§ Work required: Please rewrite the listing from the line with "Check the box for TASK-1280" up to and including the line with "point(88,778)", changing "box" to "checkbox" and keeping everything else the same. Leave the pictures out of your answer.

::: Records for this task

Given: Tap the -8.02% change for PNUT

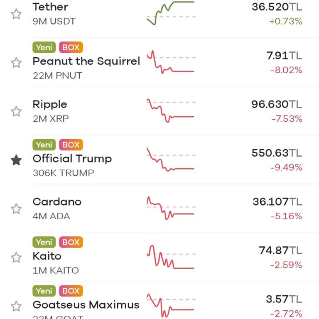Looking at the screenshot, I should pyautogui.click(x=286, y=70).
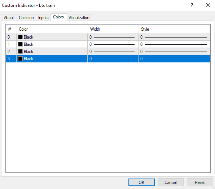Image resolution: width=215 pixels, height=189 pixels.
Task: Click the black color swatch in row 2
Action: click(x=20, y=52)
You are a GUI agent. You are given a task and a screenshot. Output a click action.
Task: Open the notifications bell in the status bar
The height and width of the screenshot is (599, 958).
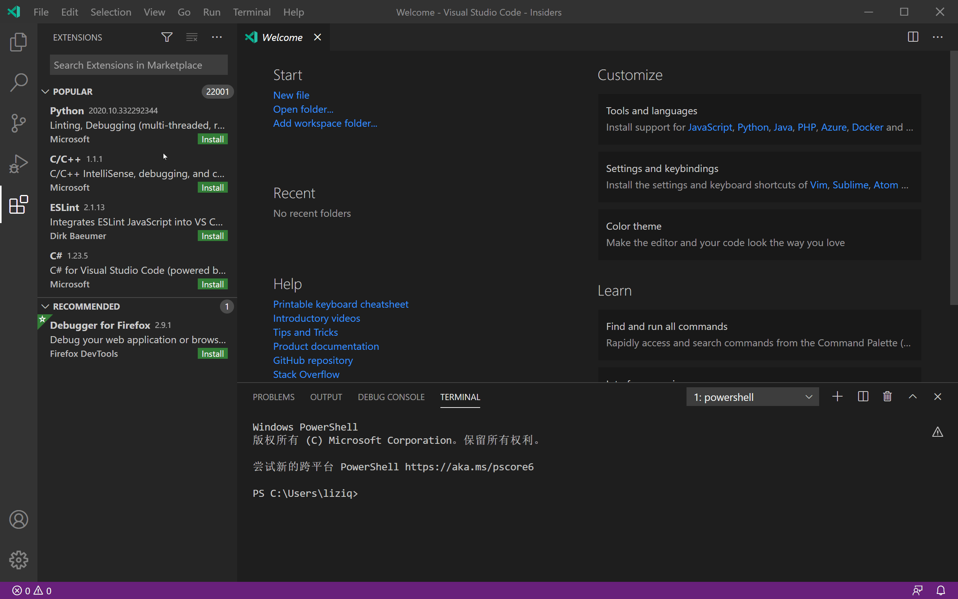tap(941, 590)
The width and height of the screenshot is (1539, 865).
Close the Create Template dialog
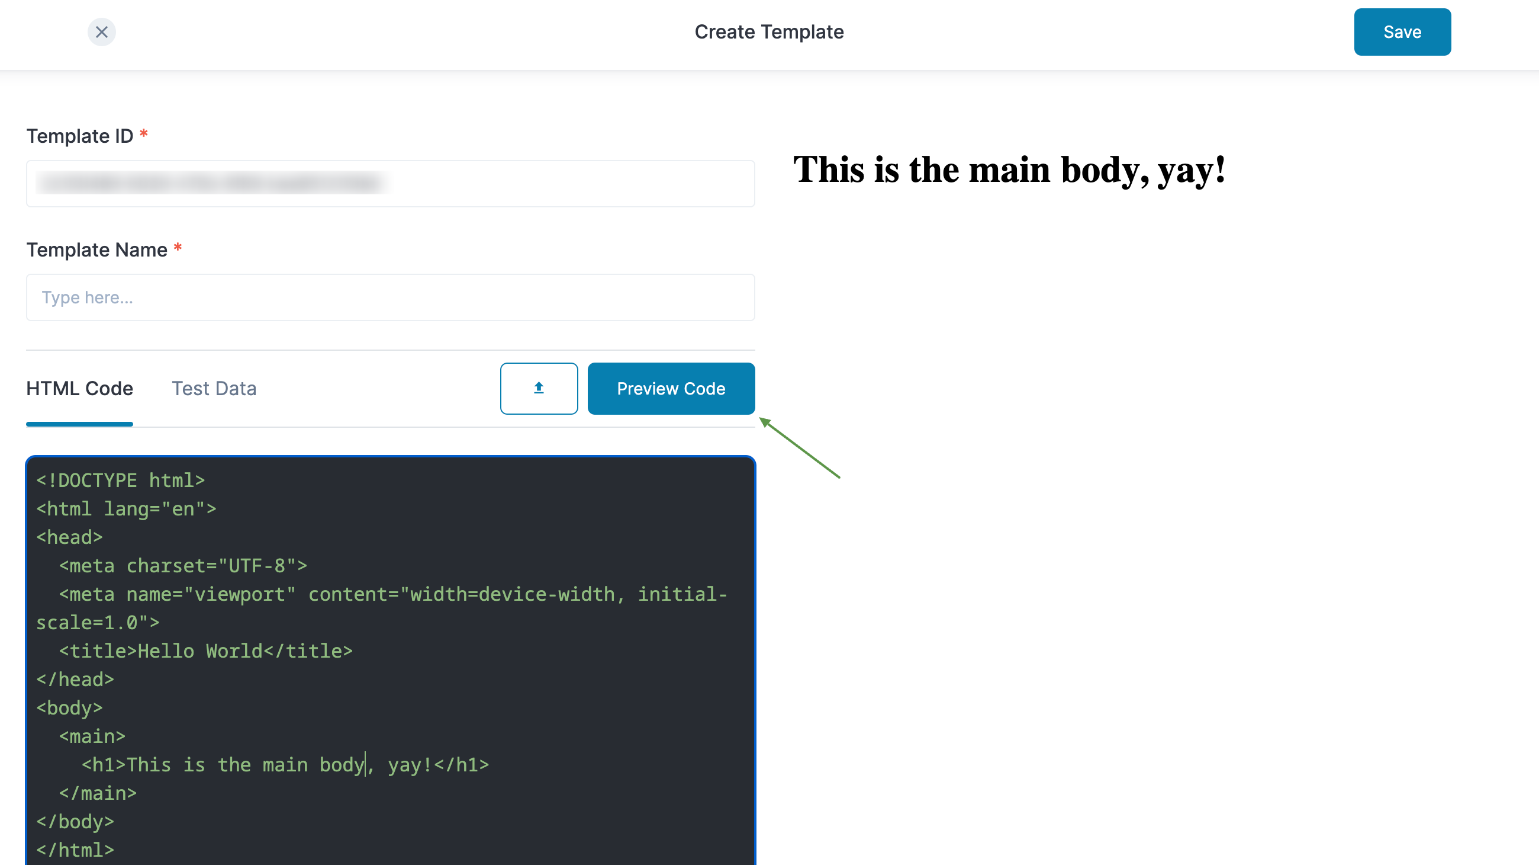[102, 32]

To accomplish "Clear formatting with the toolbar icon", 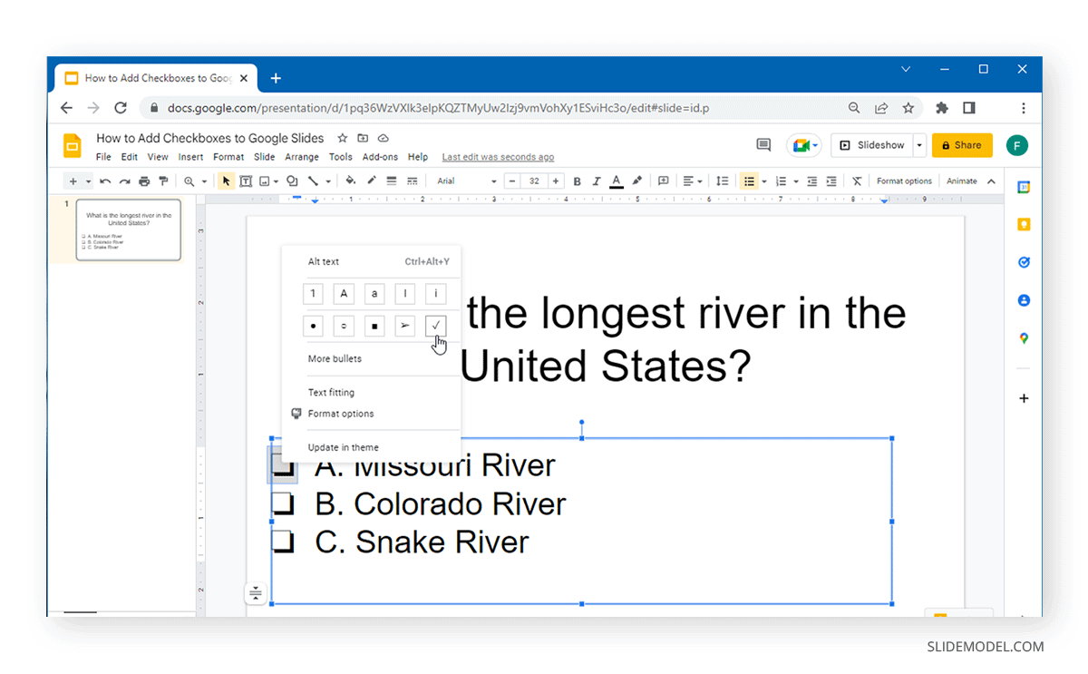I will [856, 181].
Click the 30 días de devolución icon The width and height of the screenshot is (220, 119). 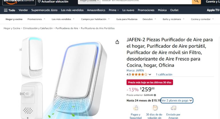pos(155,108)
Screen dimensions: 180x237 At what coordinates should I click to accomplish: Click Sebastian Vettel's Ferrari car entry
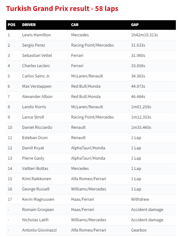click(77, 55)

::::::
::: Records for this task

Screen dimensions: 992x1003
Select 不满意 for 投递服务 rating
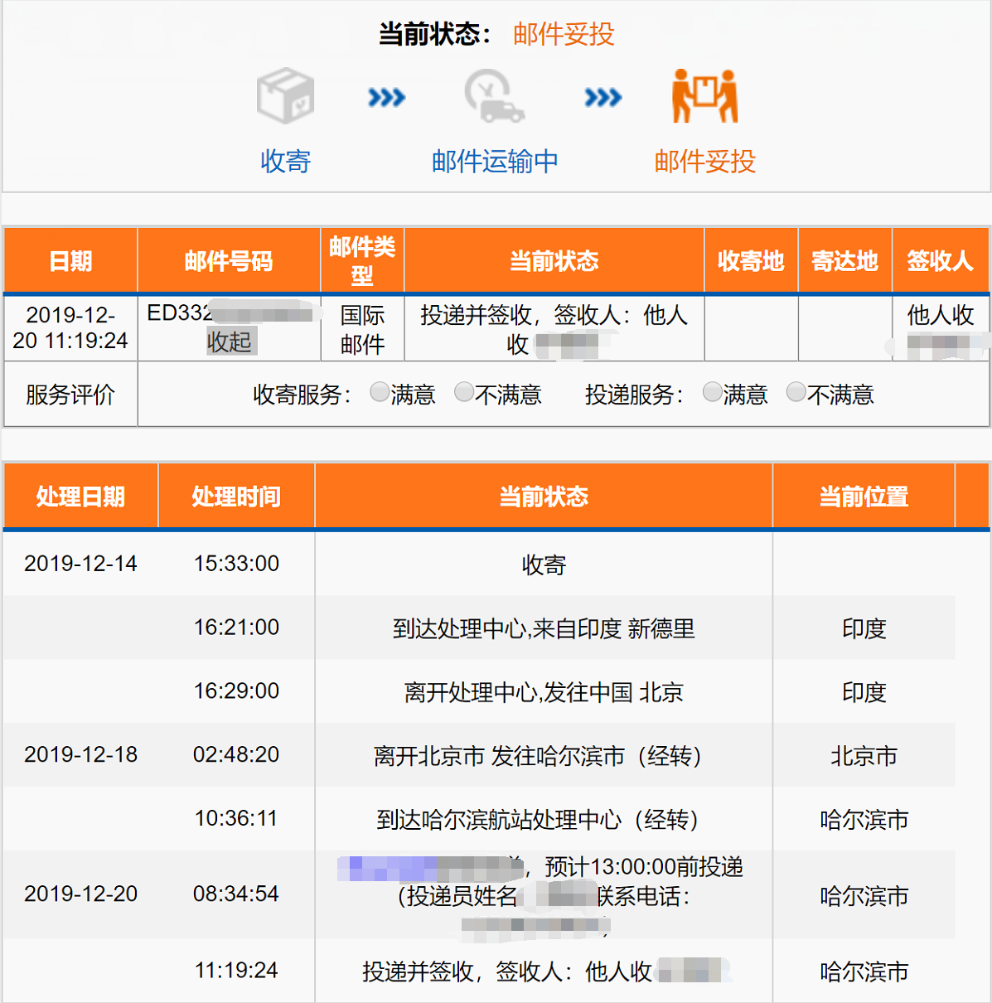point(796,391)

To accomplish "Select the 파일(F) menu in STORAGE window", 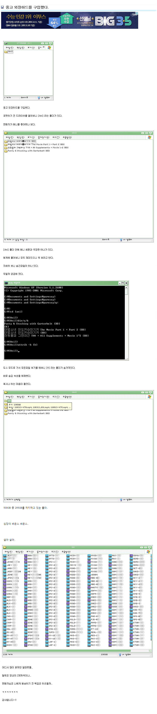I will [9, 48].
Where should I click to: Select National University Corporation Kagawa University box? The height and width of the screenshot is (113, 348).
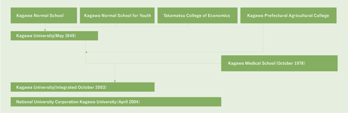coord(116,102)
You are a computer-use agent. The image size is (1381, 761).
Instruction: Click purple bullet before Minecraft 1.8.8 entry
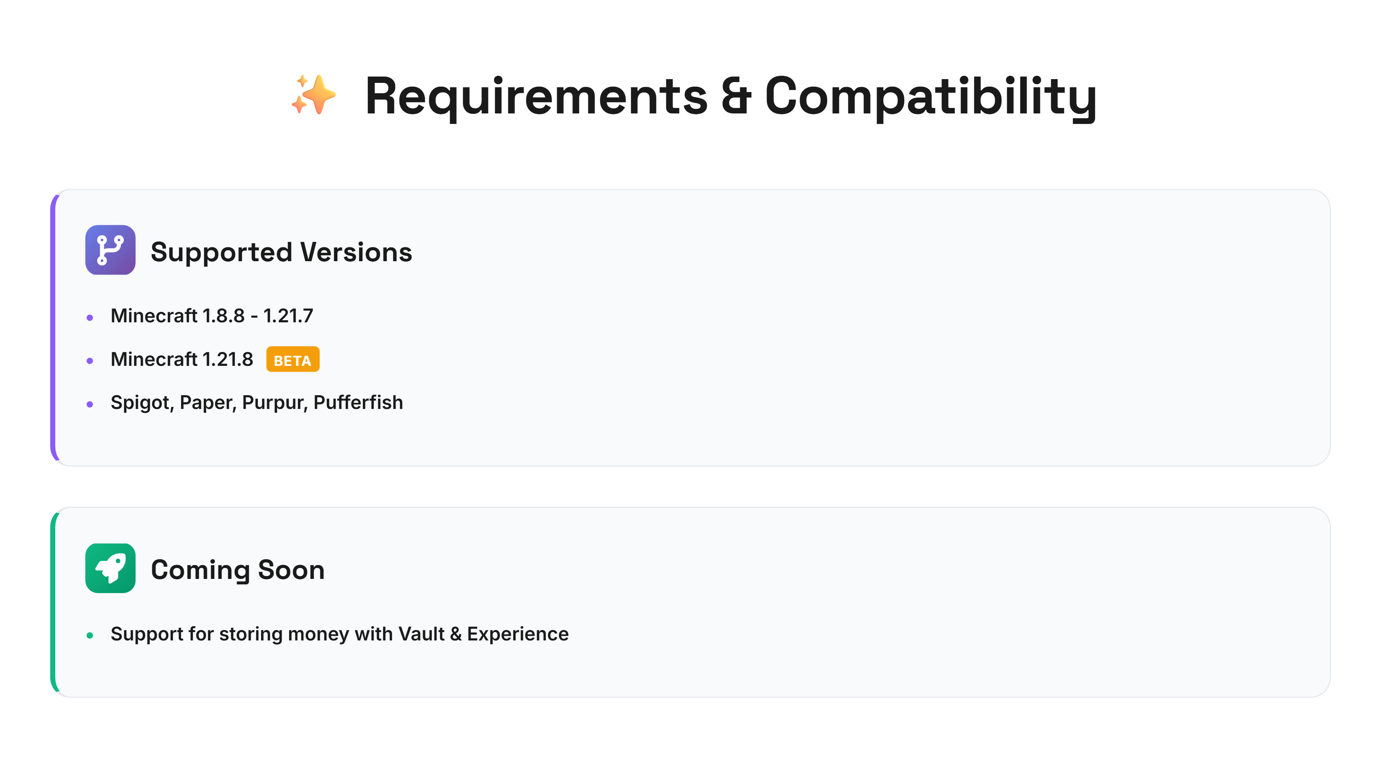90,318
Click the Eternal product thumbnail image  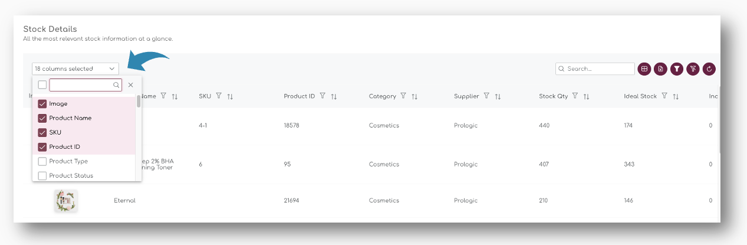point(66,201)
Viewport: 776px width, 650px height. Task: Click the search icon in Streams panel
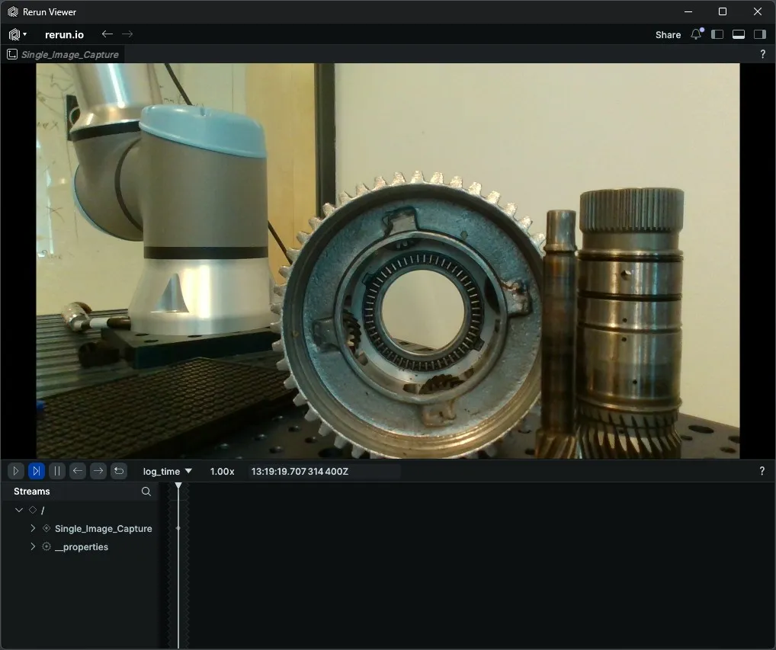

::::::
::: Records for this task

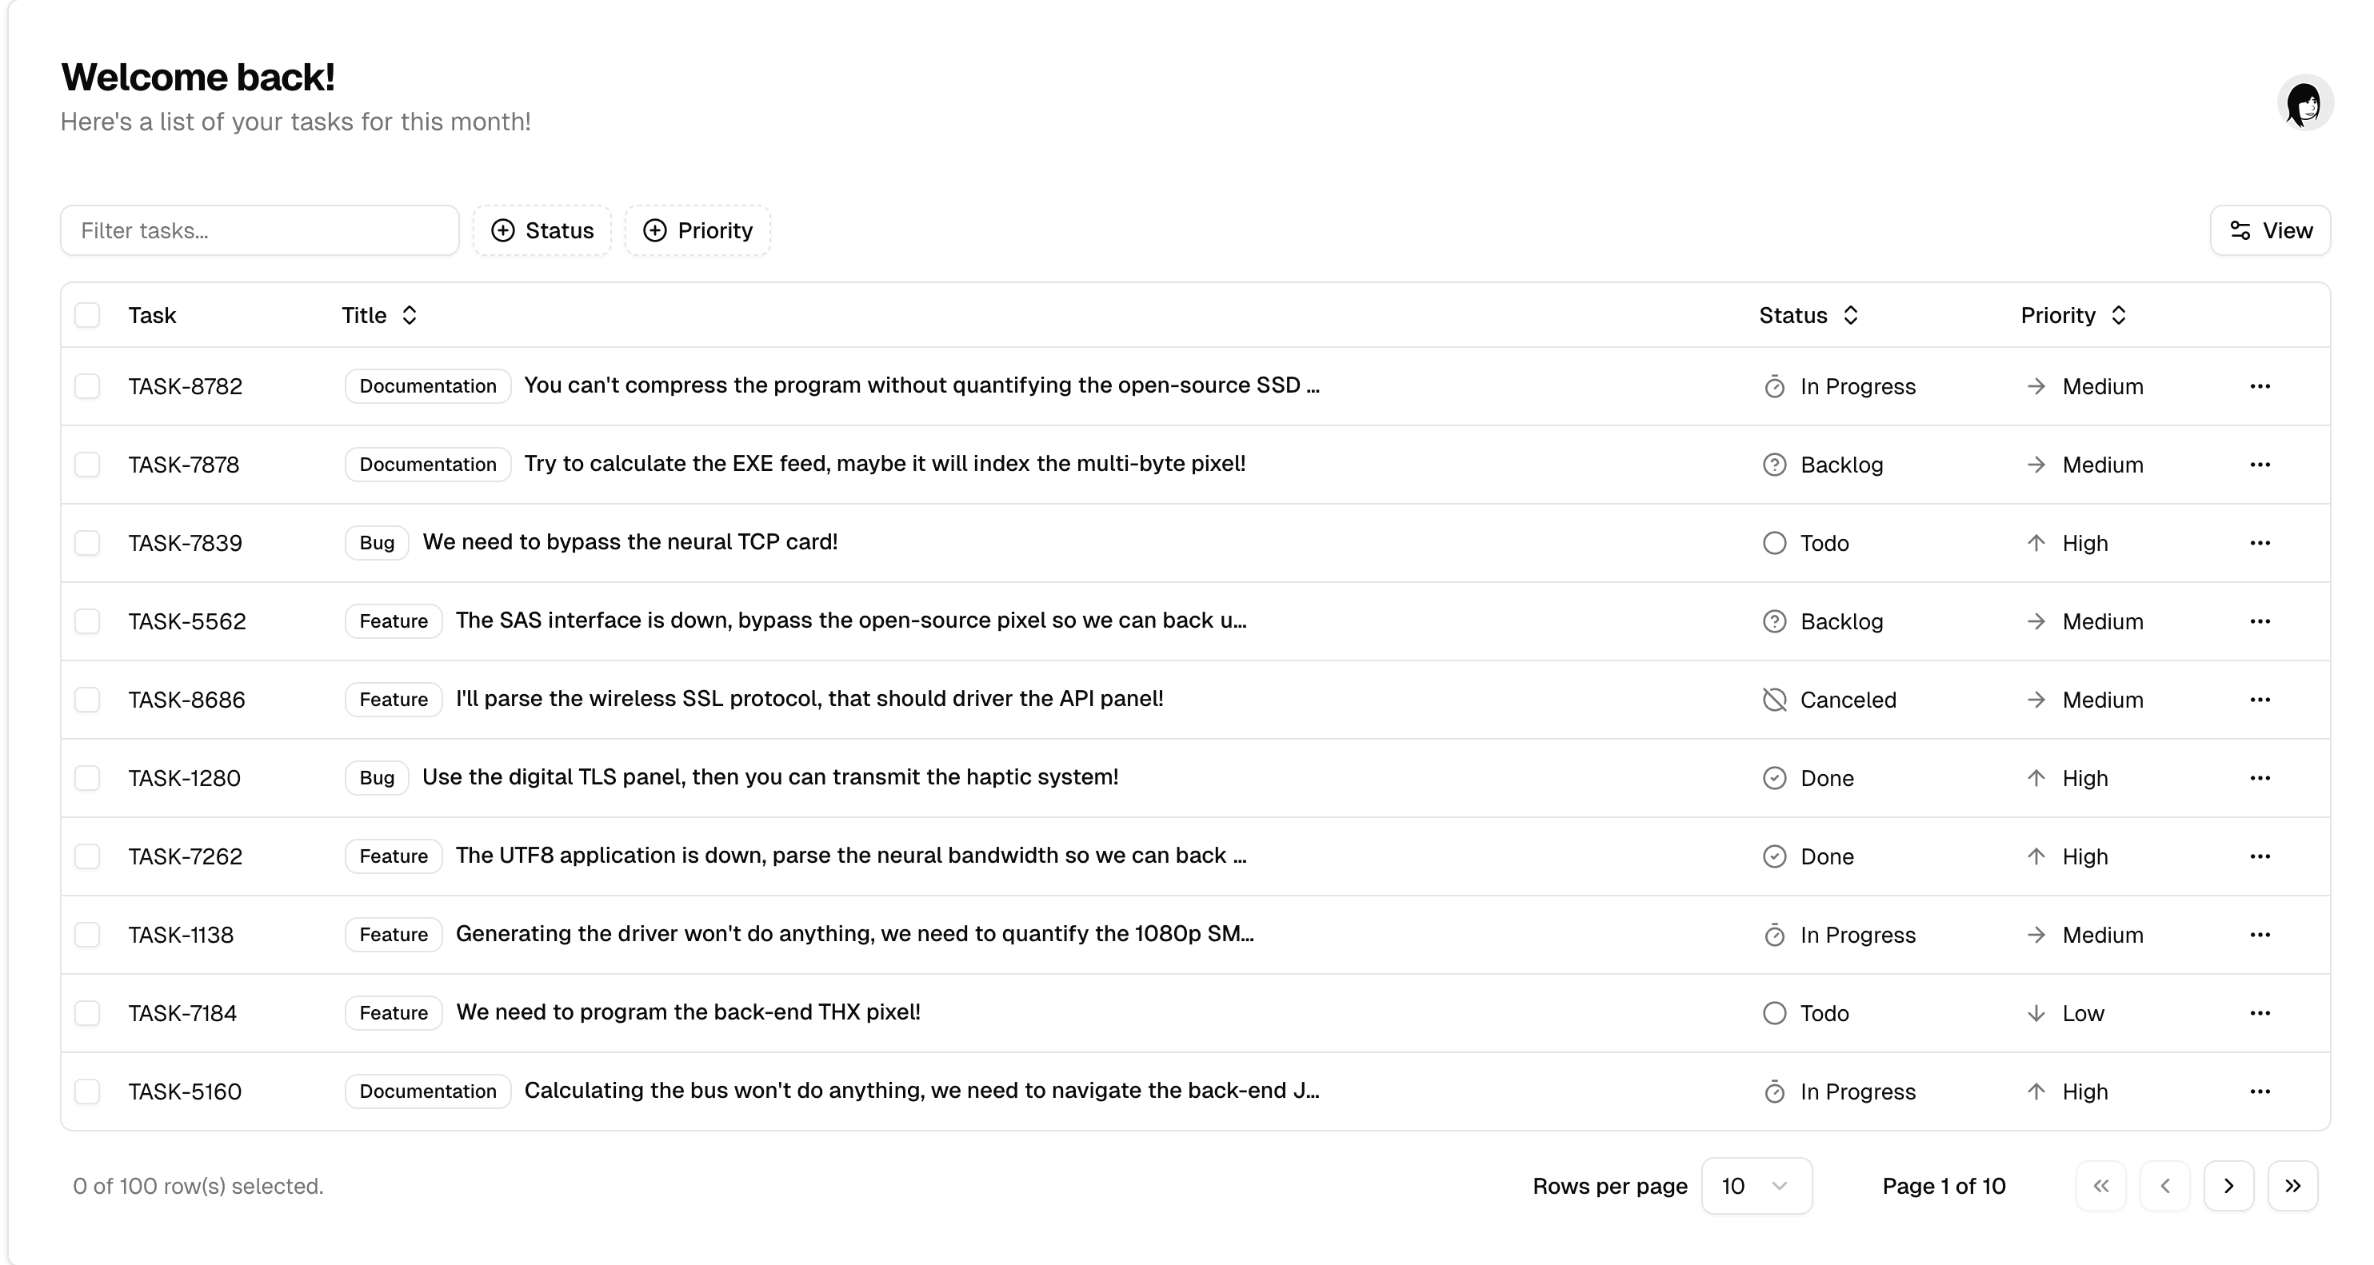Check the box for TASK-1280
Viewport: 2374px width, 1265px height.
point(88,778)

::::::

§ Task result:
Check the checkbox for TASK-1280
Viewport: 2374px width, 1265px height.
point(88,778)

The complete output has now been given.